Do you remember what Christmas was like as a child? If you have kids, or are around kids during the season, then you probably know exactly what I mean. Christmas is full of magic; tinsel, lights, pretty packages, time with family and friends, hot cocoa and Christmas cookies, lots of fun things happening at church, and tons of arts and crafts. The month of December guaranteed a smile from ear to ear.
Then, we grew up. And you know what I’ve found as an adult? Adults have the capability of making the Christmas season kind of sucky.
When we were young, we were naïve. We were protected from some of the unpleasant things that happen around this time of year. But as an adult, the innocence is lost, and you become fully aware of just what this season does to some people.
1. Commercialism and materialism is just overwhelming.
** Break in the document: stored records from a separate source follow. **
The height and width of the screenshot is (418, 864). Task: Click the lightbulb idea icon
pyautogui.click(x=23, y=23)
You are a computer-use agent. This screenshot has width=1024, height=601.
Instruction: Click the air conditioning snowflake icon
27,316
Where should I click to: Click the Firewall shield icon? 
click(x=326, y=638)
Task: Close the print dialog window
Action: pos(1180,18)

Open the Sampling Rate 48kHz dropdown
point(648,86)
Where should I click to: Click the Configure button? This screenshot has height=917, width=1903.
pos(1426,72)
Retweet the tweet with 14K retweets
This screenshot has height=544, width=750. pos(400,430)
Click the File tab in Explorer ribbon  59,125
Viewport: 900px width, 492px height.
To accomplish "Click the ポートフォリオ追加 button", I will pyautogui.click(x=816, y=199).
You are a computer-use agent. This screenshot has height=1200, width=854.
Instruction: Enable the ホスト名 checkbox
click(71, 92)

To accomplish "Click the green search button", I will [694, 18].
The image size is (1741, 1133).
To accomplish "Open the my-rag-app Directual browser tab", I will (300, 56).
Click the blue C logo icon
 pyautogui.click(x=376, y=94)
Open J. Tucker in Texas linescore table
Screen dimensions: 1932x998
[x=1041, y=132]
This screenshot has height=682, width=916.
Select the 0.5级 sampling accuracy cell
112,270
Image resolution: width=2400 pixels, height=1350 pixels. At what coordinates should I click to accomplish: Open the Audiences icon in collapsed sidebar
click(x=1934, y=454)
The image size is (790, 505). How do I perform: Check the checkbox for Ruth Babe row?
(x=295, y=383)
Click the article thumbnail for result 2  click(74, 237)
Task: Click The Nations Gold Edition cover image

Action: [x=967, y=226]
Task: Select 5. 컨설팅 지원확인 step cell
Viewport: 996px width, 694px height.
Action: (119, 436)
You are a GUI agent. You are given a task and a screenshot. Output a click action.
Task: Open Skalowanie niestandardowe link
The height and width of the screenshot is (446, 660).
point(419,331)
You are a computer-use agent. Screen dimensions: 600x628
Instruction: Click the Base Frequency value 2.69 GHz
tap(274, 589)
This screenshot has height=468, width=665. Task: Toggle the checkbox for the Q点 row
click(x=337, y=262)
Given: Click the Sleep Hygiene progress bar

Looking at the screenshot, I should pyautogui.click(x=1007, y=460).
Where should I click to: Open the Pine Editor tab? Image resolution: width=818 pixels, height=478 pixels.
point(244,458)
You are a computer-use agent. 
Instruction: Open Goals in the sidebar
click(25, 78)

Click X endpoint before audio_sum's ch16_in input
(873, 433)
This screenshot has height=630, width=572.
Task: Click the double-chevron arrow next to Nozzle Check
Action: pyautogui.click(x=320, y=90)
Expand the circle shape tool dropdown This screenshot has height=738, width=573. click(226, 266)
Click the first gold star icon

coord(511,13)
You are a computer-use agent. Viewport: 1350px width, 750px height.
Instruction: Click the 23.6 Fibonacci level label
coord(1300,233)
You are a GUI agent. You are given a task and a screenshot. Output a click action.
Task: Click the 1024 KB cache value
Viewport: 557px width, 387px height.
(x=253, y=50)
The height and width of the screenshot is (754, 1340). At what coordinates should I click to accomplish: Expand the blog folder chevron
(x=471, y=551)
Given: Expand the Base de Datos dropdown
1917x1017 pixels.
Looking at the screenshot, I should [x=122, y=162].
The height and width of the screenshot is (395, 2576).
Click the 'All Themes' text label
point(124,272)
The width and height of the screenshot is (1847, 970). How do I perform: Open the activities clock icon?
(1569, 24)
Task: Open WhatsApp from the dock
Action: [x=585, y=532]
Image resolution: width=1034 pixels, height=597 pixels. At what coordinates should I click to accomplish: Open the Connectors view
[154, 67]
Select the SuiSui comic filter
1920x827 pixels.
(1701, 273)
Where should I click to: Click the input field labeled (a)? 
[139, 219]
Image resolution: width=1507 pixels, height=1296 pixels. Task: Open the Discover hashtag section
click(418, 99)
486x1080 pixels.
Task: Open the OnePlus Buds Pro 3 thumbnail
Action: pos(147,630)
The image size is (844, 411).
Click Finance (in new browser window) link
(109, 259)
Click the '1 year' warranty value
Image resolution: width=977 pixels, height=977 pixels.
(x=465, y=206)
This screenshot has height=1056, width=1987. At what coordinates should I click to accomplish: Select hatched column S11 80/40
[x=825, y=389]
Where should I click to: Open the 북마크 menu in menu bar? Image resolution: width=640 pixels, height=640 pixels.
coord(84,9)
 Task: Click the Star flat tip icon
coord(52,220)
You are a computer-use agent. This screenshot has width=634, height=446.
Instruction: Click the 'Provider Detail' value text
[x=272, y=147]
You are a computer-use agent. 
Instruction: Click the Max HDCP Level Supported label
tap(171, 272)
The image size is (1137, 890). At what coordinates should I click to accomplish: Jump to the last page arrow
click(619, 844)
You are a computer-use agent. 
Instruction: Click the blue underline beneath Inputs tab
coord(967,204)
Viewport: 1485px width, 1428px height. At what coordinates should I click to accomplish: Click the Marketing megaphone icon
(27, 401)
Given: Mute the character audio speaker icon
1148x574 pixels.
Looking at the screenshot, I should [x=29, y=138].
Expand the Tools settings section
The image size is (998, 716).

The ads, commercials, sales, super sales, super huge sales, stores open 24 hours…STAHP IT. All this does is create a nervous, panicky feeling of, “I MUST BY ALL THE THINGS FOR ALL THE PEOPLE!” in most of us, and I hate it. I don’t want to purchase a gift with little to no meaning out of the simple feeling of obligation, because that’s not fun (also, you don’t need new mixing bowls, slippers or a neck pillow). I want to find something special and meaningful, with an enormous emotional value, and not necessarily an enormous monetary value. Just because it’s on sale doesn’t mean that it’s the perfect gift, people.
2. People can be jerks.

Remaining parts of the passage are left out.